Disease Markers | 2016
Slawomir Michalak; Joanna Rybacka-Mossakowska; Wojciech Ambrosius; Joanna Gazdulska; Iwona Gołda-Gocka; Wojciech Kozubski; Rodryg Ramlau
Objective. To evaluate the involvement of glutamate metabolism in peripheral blood mononuclear cells (PBMC) in the development of neurological complications in lung cancer and during chemotherapy. Methods. The prospective study included 221 lung cancer patients treated with chemotherapeutics. Neurological status and cognitive functions were evaluated at baseline and after 6-month follow-up. Glutamate level, the activities of glutaminase- (GLS-) glutamate synthetizing enzyme, glutamate dehydrogenase (GDH), and glutamate decarboxylase catalyzing glutamate degradation were analyzed in PBMC and in sera of lung cancer patients by means of spectrophotometric and colorimetric methods. Results. Chemotherapy of lung neoplasms induced increase of glutamate content in PBMC and its concentration in serum increased the activity of GDH in PBMC and decreased activity of glutaminase in PBMC. The changes in glutamate metabolism markers were associated with initial manifestation of neurological deficit in lung cancer patients and with new symptoms, which appear as a complication of chemotherapy.

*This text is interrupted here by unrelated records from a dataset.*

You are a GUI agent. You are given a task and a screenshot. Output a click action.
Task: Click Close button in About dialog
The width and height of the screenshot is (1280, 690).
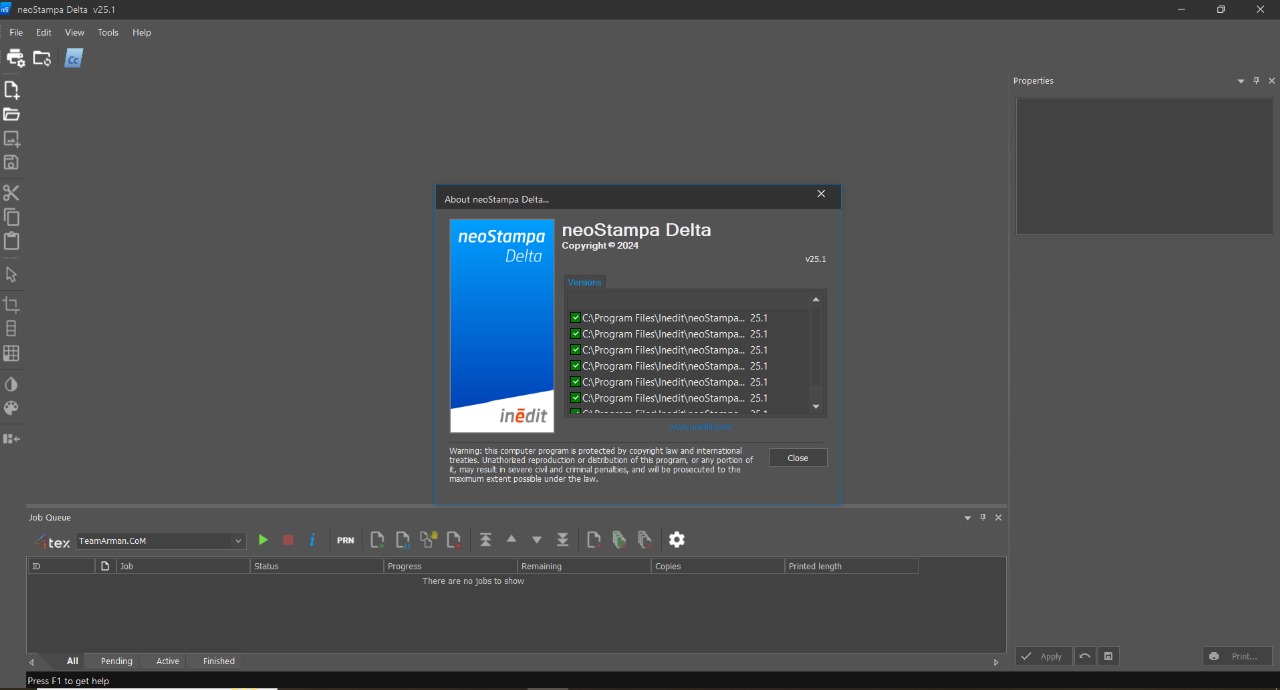pos(798,458)
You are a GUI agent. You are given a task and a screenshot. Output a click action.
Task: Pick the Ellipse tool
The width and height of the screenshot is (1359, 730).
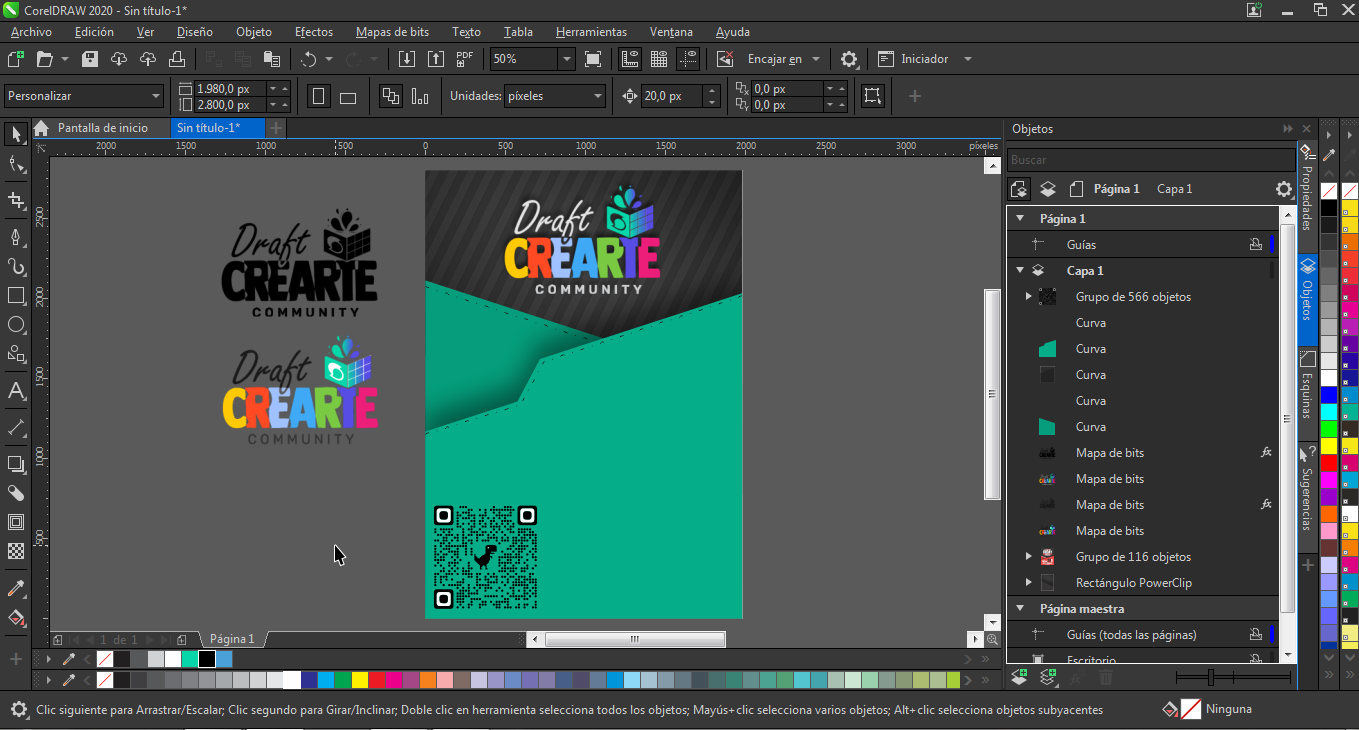click(16, 325)
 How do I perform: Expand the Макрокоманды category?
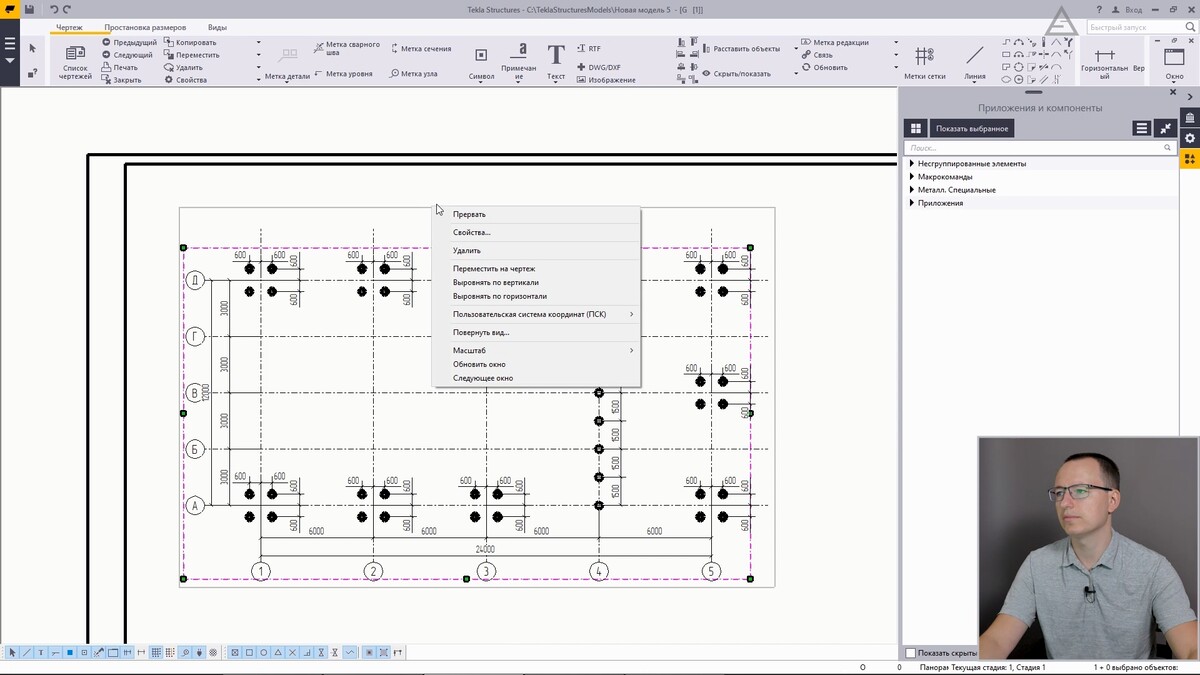click(x=912, y=176)
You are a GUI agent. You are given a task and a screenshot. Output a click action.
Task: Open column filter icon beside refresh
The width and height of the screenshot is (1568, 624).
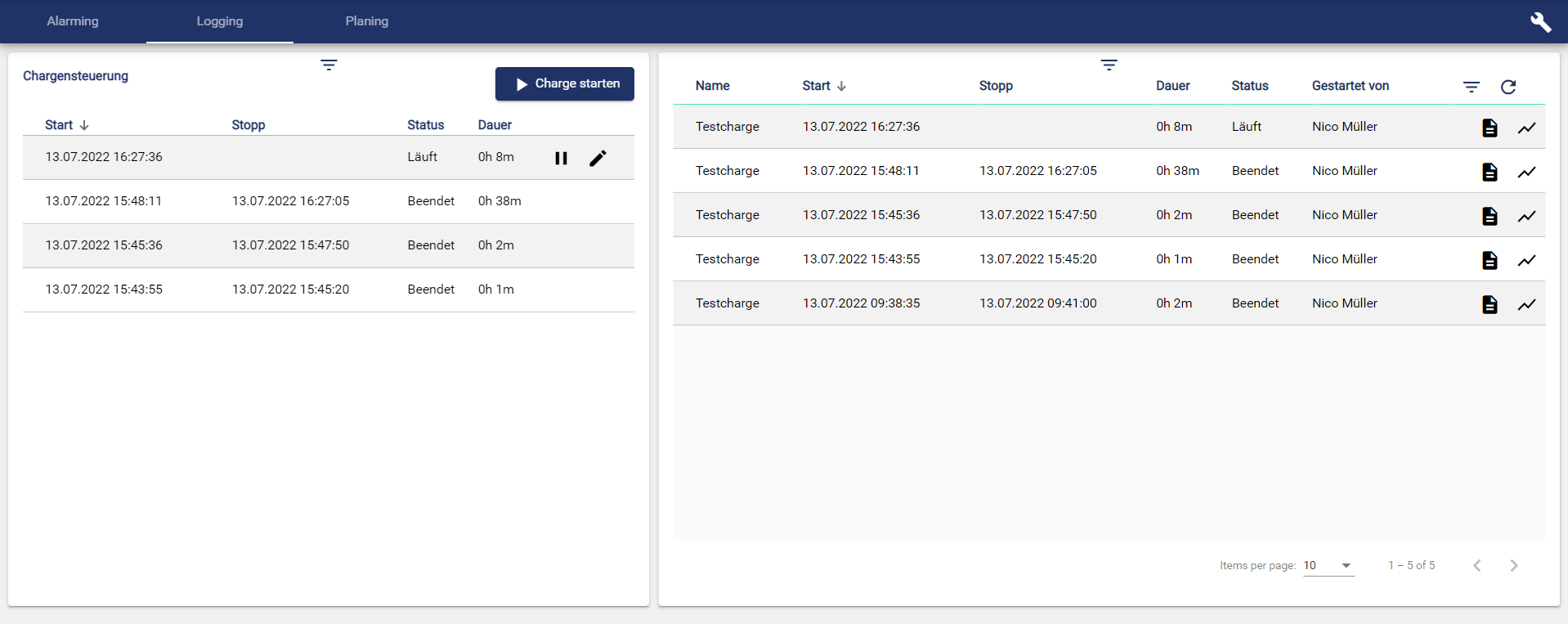point(1471,87)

Moreover, the analyzed parameters of glutamate control correlated with a spectrum of cognitive functions measures in lung cancer patients. Conclusion. We have demonstrated dysregulation in glutamate and glutamate metabolism controlling enzymes as promising indicators of risk for chemotherapy-induced neurological complications in lung cancer patients with particular emphasis on cognitive impairment.